The authors demonstrate that existing detection methods are able to handle fully synthetic video, but find it extremely difficult to detect such partial modifications.
On top of that, the authors constructed a new large-scale benchmark dataset "FakePartsBench" dedicated to FakeParts, which enables quantitative evaluation of detection accuracy.

This research reveals a critical blind spot in deep-fake detection and provides a foundation for future development of defense techniques.

Proposed Methodology

The authors designed a new benchmark called "FakePartsBench" to define FakeParts and enable their detection.
FakePartsBench consists of over 25,000 videos and covers three types of partial alterations: spatial, temporal and stylistic.

Spatial manipulations include face replacement and object deletion/completion (inpainting and outpainting), temporal manipulations cover frame interpolation, and stylistic manipulations cover color and texture modification.
Each video was precisely annotated at the pixel and frame level, allowing for fine-grained evaluation of detection methods.

For generation, a variety of realistic modification scenarios were reproduced, including the latest commercial and academic generation models such as Sora and Veo2.
Through this benchmarking, we exhaustively compared the performance of traditional detection models and highlighted their vulnerability to partial modification.

Experiments

The experiments used state-of-the-art image and video deep-fake detection models and evaluated their performance on FakePartsBench.
The models covered included image-based detectors such as CNNDetection, UnivFD, FatFormer, and C2P-CLIP, as well as video-based detectors such as DeMamba and AIGVDet.
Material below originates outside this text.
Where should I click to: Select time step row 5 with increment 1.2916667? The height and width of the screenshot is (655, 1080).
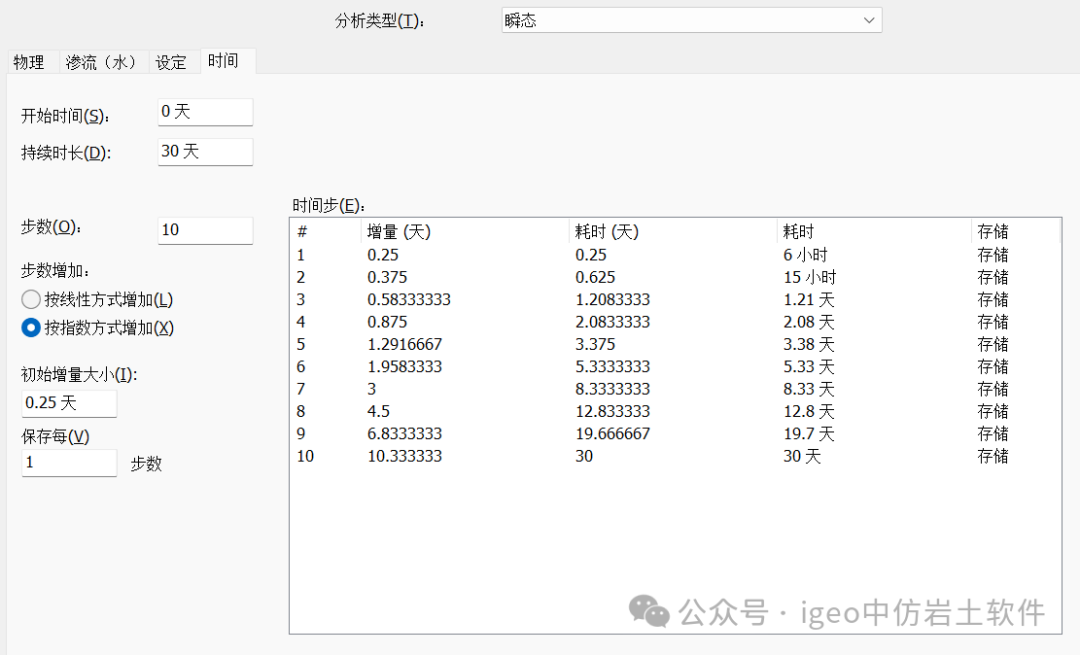pyautogui.click(x=404, y=344)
The results showed that while all models maintained a certain level of detection accuracy for full composite video, the accuracy was significantly degraded for FakeParts.
Partial operations, such as inpainting and outpainting in particular, sometimes reduced the detection rate to 6-7%.

On the other hand, we confirmed that the CLIP-based detector is relatively strong against partial modifications, but conversely, it tends to be weak against highly accurate full-frame composite images.
Furthermore, in a user study of 80 people, even humans were prone to fail to identify partial modifications, with an overall accuracy of only 75.3%.

These results demonstrate that partial deep fakes are a serious threat to existing detection technologies and human perception.